Die Dinge, die in der Bundesliga passieren, haben nichts mit dem zu tun, was in der Champions League passiert. Auch Real ist eine Mannschaft, die ein bisschen Probleme hat. Aber auch das spielt keine Rolle. Wenn Real Madrid gegen Bayern München spielen, sind bei denen alle bei hundert Prozent, wie wir auch.
Was muss sich ändern?
Ein Spiel gegen Real Madrid ist - in Anführungszeichen - einfacher als in Aachen. Es ist psychologisch nicht so schwierig. Man ist nicht in der Favoritenrolle, man hat nicht so viel zu verlieren wie in Aachen. In Madrid sind 80.000 Zuschauer im Stadion, da ist die Motivation von alleine da. Es geht darum, dort ein gutes Ergebnis zu erzielen, damit man im Rückspiel noch alle Fäden in der Hand hält.
Wie können Sie Ihre Kollegen erreichen, damit auch diese hundert Prozent Einstellung zeigen, wie Sie beim 0:1 in Aachen?
Man kann es nur vorleben. Man muss auch mal appellieren an die Spieler, dass sie sich ihrer Verantwortung gegenüber dem Verein bewusst sind. Bayern München gibt uns Spielern immer sehr viel. Jetzt ist es an der Zeit, etwas zurückzugeben. Das ist eine Charakterfrage. Wenn ich da nicht leidenschaftlich bin und alles aus mir heraushole, dann bin ich hier fehl am Platze und muss mir einen anderen Verein suchen.
Kann man den Schalter in Madrid einfach so umlegen?
Es hängt im Fußball von Kleinigkeiten ab. Wenn du dort 1:0 in Führung gehst, entwickeln sich auf einmal völlig neue Dinge, die das Selbstvertrauen zurückbringen. Ich habe am Samstag im Fernsehen Real Madrid gegen Betis Sevilla gesehen. Da hat man gesehen, dass die Mannschaft auch nicht richtig frei ist. Ich muss allerdings die Leidenschaft und Aggressivität mitbringen und das Glück erzwingen.
Sie haben das Bayern-Gen im Körper. Die sportliche Talfahrt wollen Sie anscheinend nicht widerstandslos akzeptieren?
Ja, natürlich nicht. Ich habe eine gewisse Ehre in mir. Ich spiele seit über einem Jahrzehnt für Bayern München. Ich kann nicht zufrieden sein, wenn ich mich ständig hier auswärts vorführen lasse und Häme ertragen muss. Da muss ich doch mal irgendwann Reaktion zeigen. Aber da braucht es jetzt die Kerle und Jungs, die sich gegen diese Situation stemmen. Ich hoffe nicht, dass es dem einen oder anderen am Arsch vorbei geht. Das wäre fatal.

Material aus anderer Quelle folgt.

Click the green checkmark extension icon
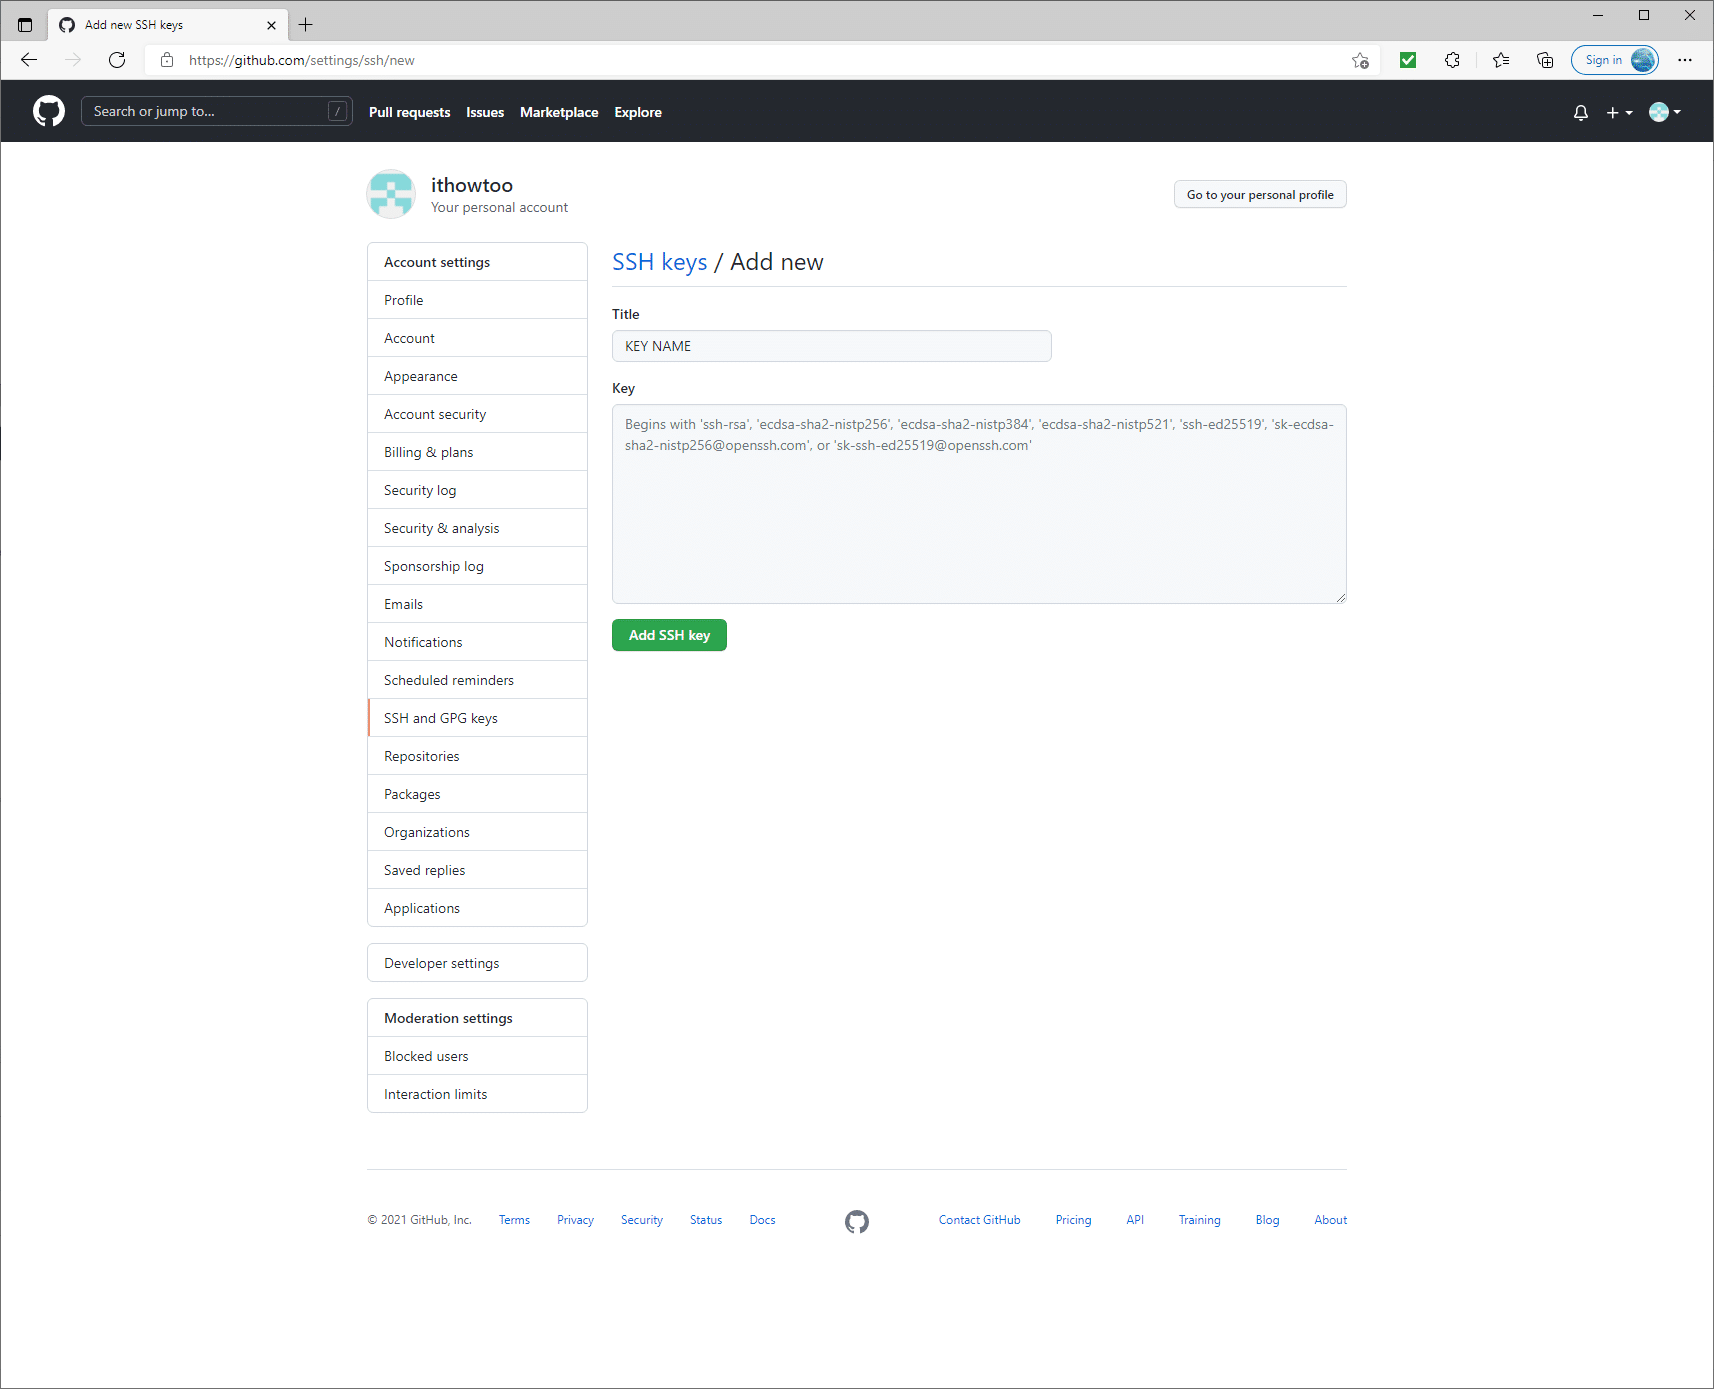Screen dimensions: 1714x1389 click(1407, 60)
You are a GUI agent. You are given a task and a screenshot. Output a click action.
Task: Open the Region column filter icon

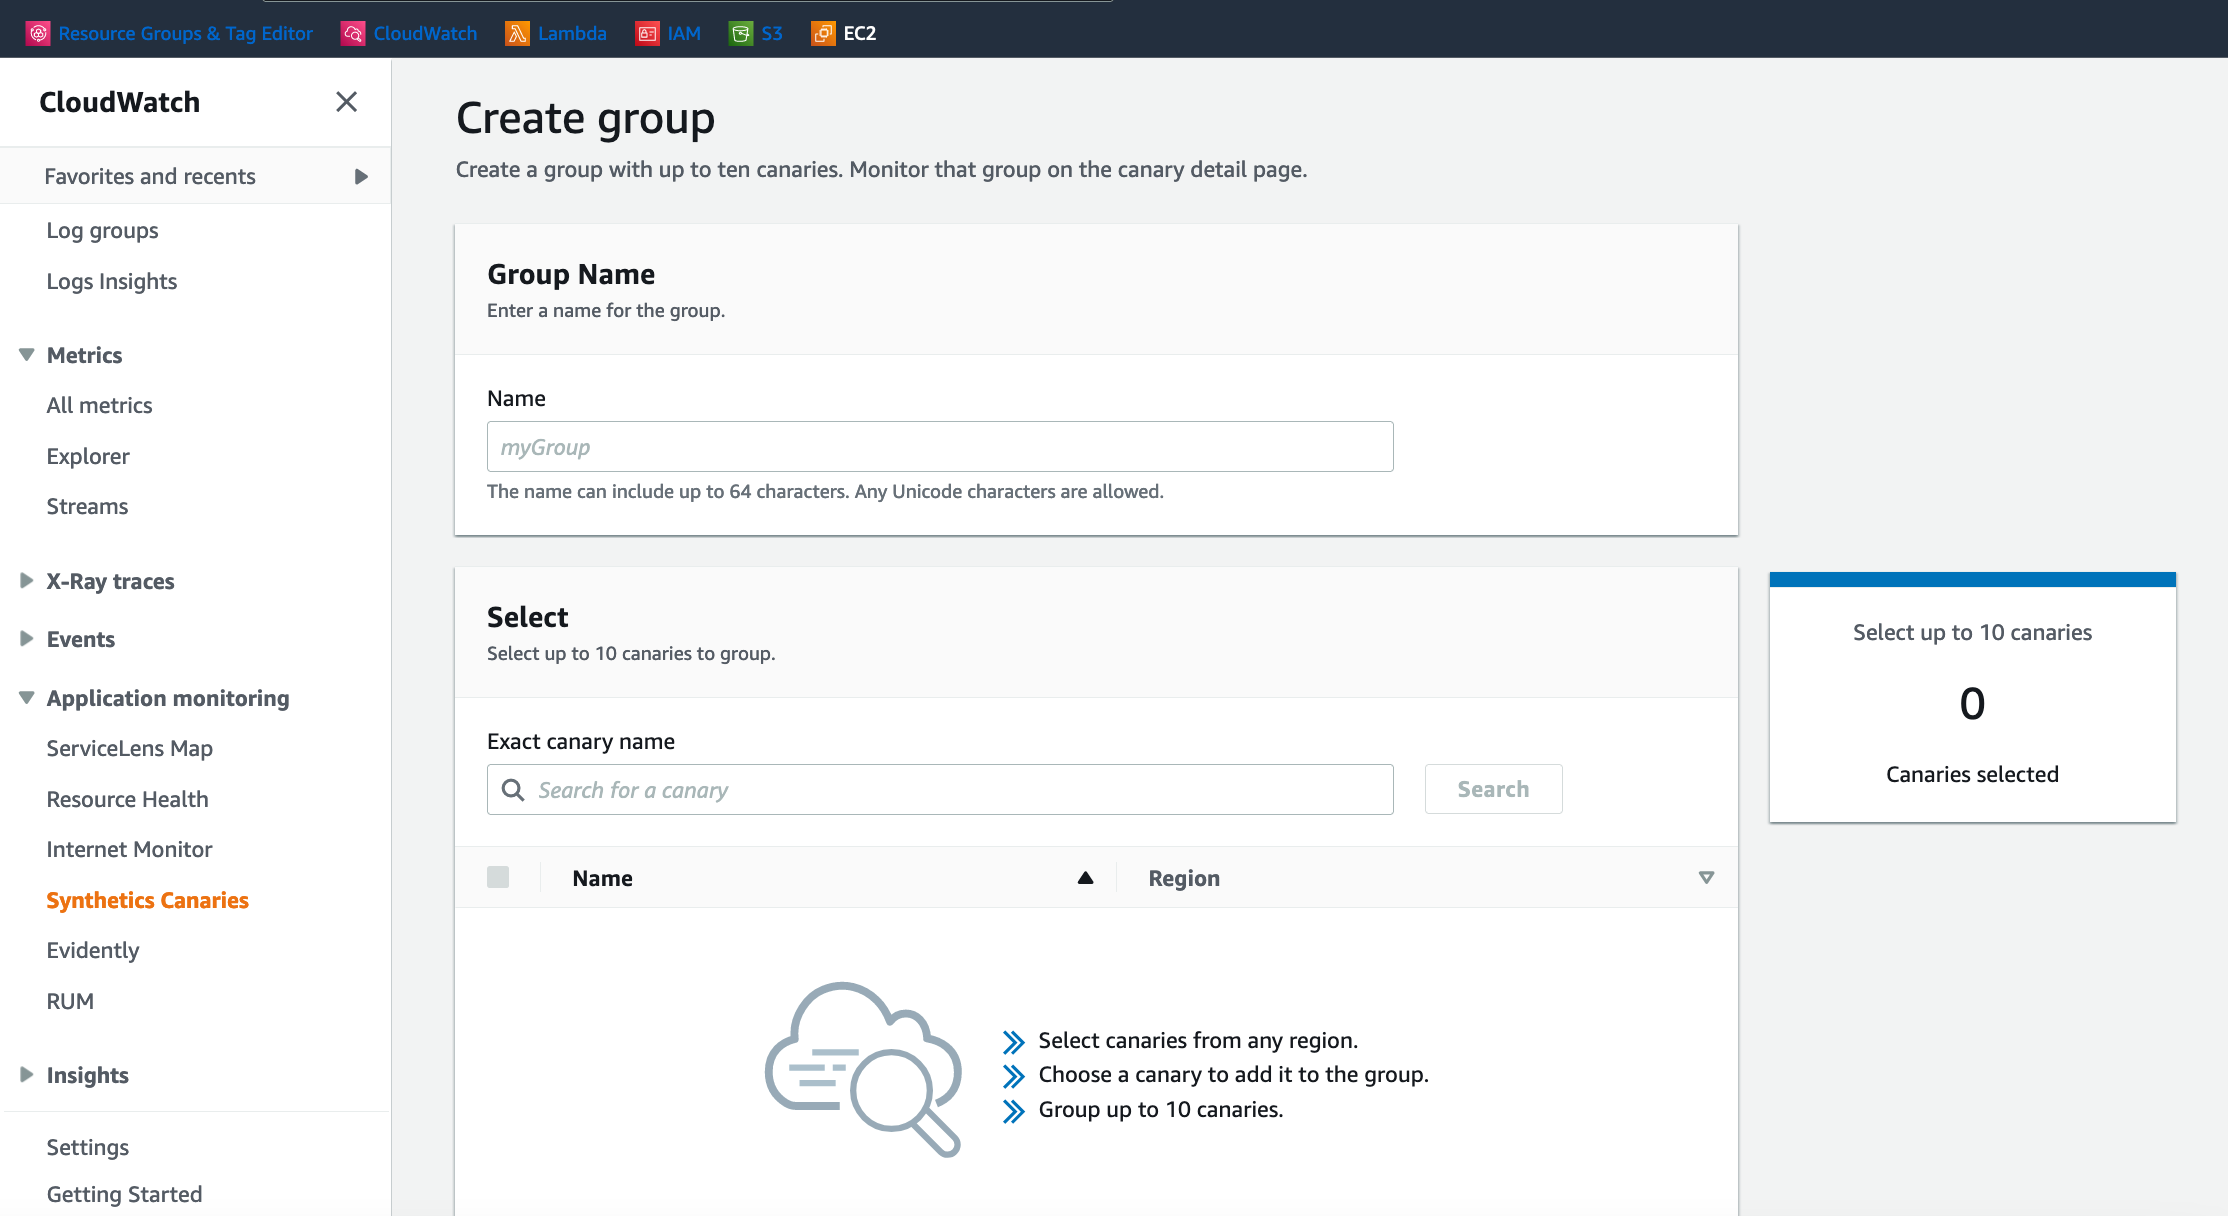pos(1706,877)
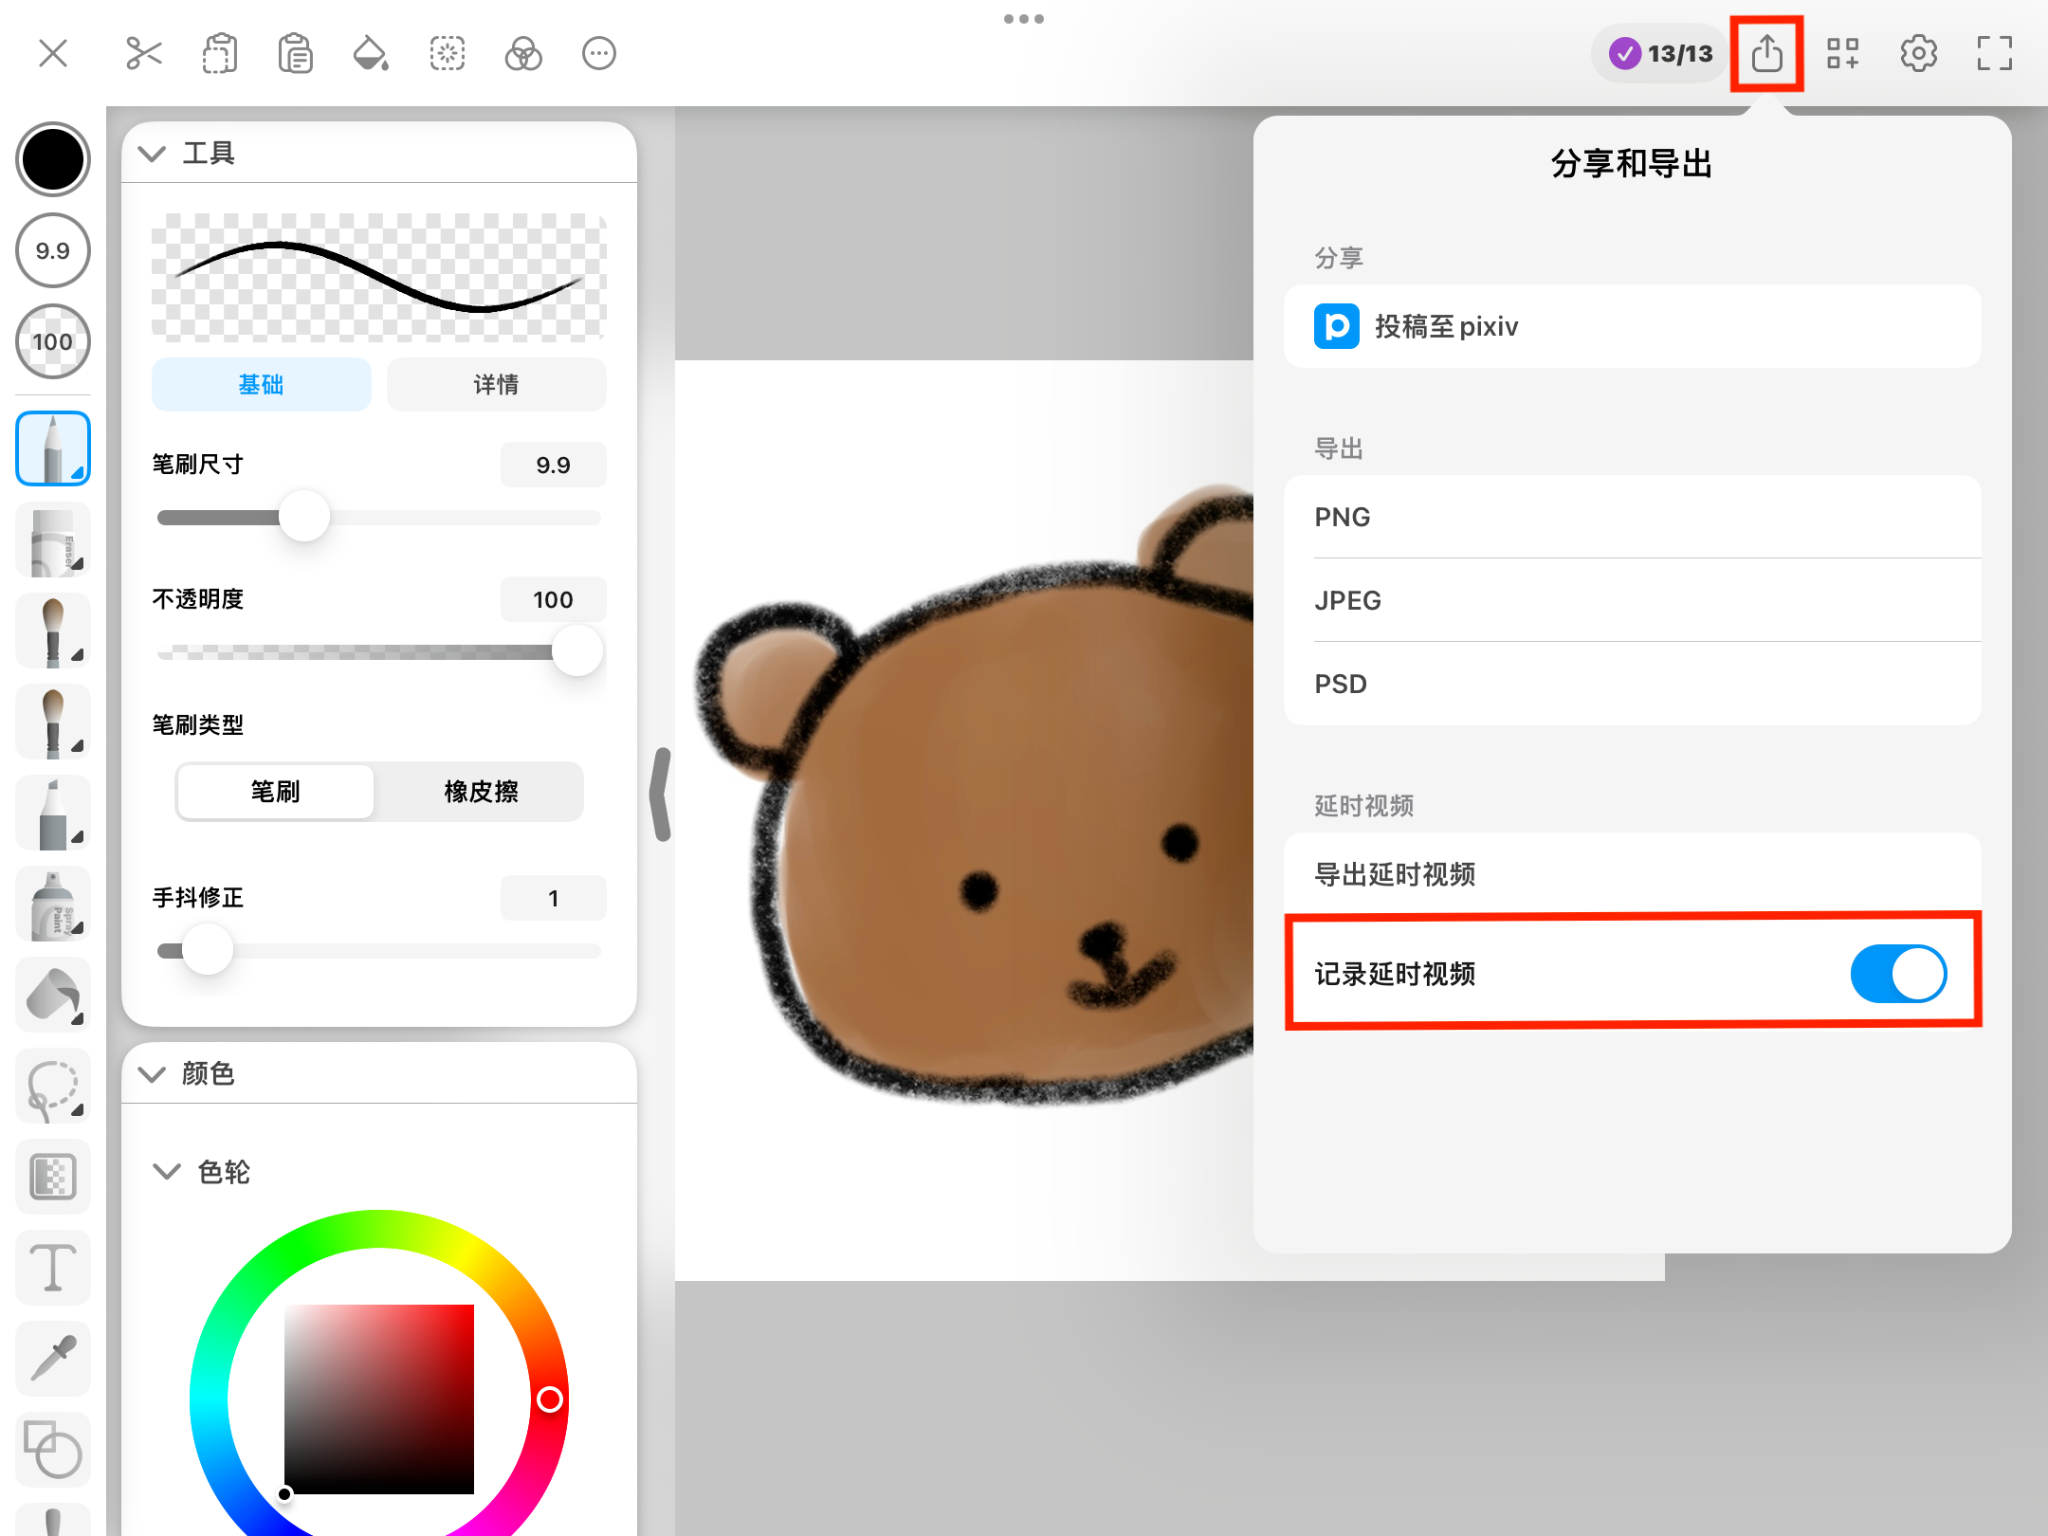Collapse the 颜色 panel

click(152, 1074)
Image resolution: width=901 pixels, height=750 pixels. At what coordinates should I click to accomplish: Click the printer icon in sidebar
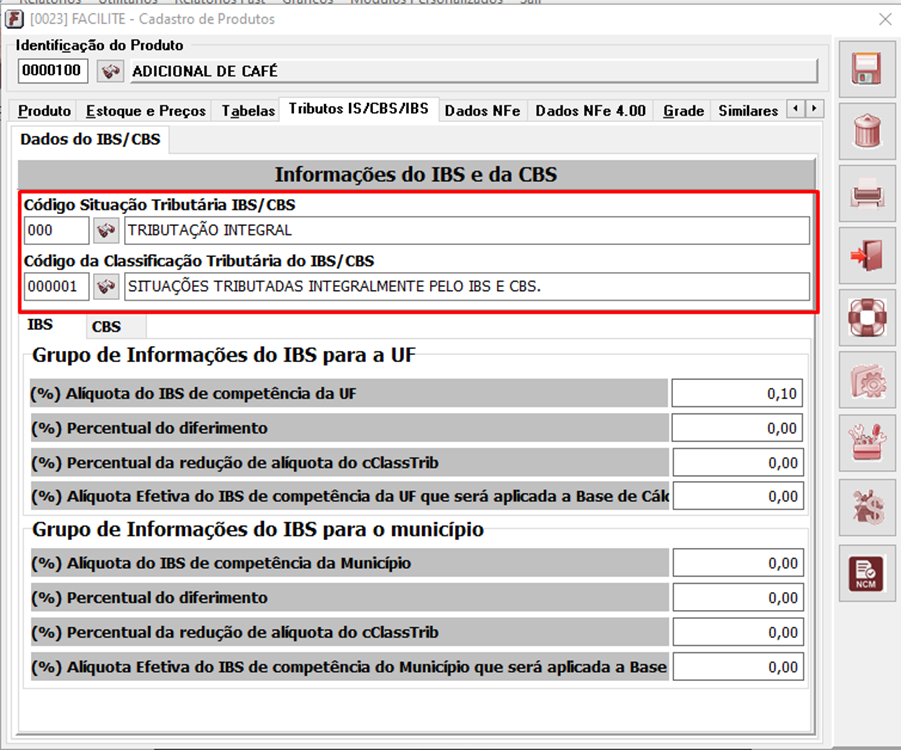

Sie spielen zum elften Mal gegen Real in der Champions League. Hat das aktuelle Bayern-Team noch die Qualität früherer Jahre?
Wenn man nur die Qualität der einzelnen Spieler sieht, haben wir das Potenzial wie 1999, 2000 oder 2001. Aber dann muss man dieses Potenzial auch einmal entfalten. Jetzt muss der Knoten platzen. Vielleicht hat dieses Spiel einen ganz entscheidenden Faktor für uns. Wenn wir da gut spielen und weiterkommen, gibt uns das einen wahnsinnigen Schub, um dann unser Ziel, Platz drei in der Bundesliga, noch zu erreichen.
Die deutsche Meisterschaft haben Sie also abgehakt. Darf der FC Bayern denn in der Champions League noch vom Titelgewinn träumen?
Natürlich - warum nicht? Wir treten in jedem Wettbewerb an, um ihn zu gewinnen. Das ist der Anspruch, den der Verein hat. Ich habe schon so viele Sachen erlebt. Es ist möglich, aber dann muss man diese Dinge auch erzwingen.